▶ [Assignment] Please reproduce every record, keeping each one exactly as written.

Dataset items:
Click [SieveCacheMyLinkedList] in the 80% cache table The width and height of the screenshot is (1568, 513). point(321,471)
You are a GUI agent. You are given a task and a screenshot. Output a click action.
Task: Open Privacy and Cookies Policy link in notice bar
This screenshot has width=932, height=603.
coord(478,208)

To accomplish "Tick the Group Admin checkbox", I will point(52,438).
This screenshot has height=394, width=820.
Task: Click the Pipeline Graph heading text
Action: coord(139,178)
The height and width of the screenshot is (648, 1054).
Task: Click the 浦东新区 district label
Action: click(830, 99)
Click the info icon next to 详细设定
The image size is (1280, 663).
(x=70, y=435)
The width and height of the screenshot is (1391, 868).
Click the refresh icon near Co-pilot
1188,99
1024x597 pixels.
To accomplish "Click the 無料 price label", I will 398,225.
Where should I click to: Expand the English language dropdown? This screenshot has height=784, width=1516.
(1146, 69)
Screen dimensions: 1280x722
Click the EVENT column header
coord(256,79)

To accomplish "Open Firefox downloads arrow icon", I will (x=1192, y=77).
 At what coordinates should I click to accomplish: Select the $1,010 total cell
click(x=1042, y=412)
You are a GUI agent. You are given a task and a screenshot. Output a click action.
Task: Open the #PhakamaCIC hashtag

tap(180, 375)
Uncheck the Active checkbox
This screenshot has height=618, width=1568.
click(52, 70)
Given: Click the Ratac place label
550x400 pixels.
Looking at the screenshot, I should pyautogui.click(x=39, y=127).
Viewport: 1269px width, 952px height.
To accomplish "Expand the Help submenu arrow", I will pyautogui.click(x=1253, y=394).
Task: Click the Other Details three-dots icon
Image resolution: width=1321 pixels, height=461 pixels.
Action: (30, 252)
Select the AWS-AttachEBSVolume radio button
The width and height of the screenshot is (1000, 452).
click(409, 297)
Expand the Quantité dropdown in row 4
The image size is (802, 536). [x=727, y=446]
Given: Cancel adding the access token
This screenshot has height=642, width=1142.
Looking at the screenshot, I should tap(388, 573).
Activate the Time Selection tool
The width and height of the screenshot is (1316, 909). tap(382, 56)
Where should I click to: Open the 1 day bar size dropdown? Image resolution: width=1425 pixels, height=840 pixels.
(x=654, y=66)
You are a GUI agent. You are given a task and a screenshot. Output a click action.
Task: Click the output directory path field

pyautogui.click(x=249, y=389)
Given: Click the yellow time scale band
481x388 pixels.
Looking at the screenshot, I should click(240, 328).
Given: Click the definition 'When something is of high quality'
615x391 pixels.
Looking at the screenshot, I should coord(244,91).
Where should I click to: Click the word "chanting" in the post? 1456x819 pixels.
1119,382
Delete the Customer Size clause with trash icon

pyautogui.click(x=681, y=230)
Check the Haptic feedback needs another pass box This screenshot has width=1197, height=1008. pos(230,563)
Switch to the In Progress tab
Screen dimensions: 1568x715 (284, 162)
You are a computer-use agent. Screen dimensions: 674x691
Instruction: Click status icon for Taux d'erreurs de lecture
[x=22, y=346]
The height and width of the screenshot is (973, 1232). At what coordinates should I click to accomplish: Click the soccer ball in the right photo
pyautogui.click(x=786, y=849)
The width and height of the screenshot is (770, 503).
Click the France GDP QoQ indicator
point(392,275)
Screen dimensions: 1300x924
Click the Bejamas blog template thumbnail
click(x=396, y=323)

▶ [Exercise solution]
Click [SieveCacheMyLinkedList] in the 80% cache table The width and height of the screenshot is (1568, 513). point(321,471)
You are a GUI agent. You are given a task and a screenshot. Output a click action.
Task: Open Privacy and Cookies Policy link in notice bar
This screenshot has width=932, height=603.
coord(478,208)

To accomplish "Tick the Group Admin checkbox", I will point(52,438).
This screenshot has height=394, width=820.
Task: Click the Pipeline Graph heading text
Action: coord(139,178)
The height and width of the screenshot is (648, 1054).
Task: Click the 浦东新区 district label
Action: click(830, 99)
Click the info icon next to 详细设定
The image size is (1280, 663).
(x=70, y=435)
The width and height of the screenshot is (1391, 868).
Click the refresh icon near Co-pilot
1188,99
1024x597 pixels.
To accomplish "Click the 無料 price label", I will 398,225.
Where should I click to: Expand the English language dropdown? This screenshot has height=784, width=1516.
(1146, 69)
Screen dimensions: 1280x722
Click the EVENT column header
coord(256,79)

To accomplish "Open Firefox downloads arrow icon", I will (x=1192, y=77).
 At what coordinates should I click to accomplish: Select the $1,010 total cell
click(x=1042, y=412)
You are a GUI agent. You are given a task and a screenshot. Output a click action.
Task: Open the #PhakamaCIC hashtag

tap(180, 375)
Uncheck the Active checkbox
This screenshot has height=618, width=1568.
click(52, 70)
Given: Click the Ratac place label
550x400 pixels.
Looking at the screenshot, I should pyautogui.click(x=39, y=127).
Viewport: 1269px width, 952px height.
To accomplish "Expand the Help submenu arrow", I will pyautogui.click(x=1253, y=394).
Task: Click the Other Details three-dots icon
Image resolution: width=1321 pixels, height=461 pixels.
Action: (30, 252)
Select the AWS-AttachEBSVolume radio button
The width and height of the screenshot is (1000, 452).
click(409, 297)
Expand the Quantité dropdown in row 4
The image size is (802, 536). [x=727, y=446]
Given: Cancel adding the access token
This screenshot has height=642, width=1142.
Looking at the screenshot, I should tap(388, 573).
Activate the Time Selection tool
The width and height of the screenshot is (1316, 909). tap(382, 56)
Where should I click to: Open the 1 day bar size dropdown? Image resolution: width=1425 pixels, height=840 pixels.
(x=654, y=66)
You are a GUI agent. You are given a task and a screenshot. Output a click action.
Task: Click the output directory path field

pyautogui.click(x=249, y=389)
Given: Click the yellow time scale band
481x388 pixels.
Looking at the screenshot, I should click(240, 328).
Given: Click the definition 'When something is of high quality'
615x391 pixels.
Looking at the screenshot, I should coord(244,91).
Where should I click to: Click the word "chanting" in the post? 1456x819 pixels.
1119,382
Delete the Customer Size clause with trash icon

pyautogui.click(x=681, y=230)
Check the Haptic feedback needs another pass box This screenshot has width=1197, height=1008. pos(230,563)
Switch to the In Progress tab
Screen dimensions: 1568x715 (284, 162)
You are a computer-use agent. Screen dimensions: 674x691
Instruction: Click status icon for Taux d'erreurs de lecture
[x=22, y=346]
The height and width of the screenshot is (973, 1232). At what coordinates should I click to accomplish: Click the soccer ball in the right photo
pyautogui.click(x=786, y=849)
The width and height of the screenshot is (770, 503).
Click the France GDP QoQ indicator
point(392,275)
Screen dimensions: 1300x924
Click the Bejamas blog template thumbnail
click(x=396, y=323)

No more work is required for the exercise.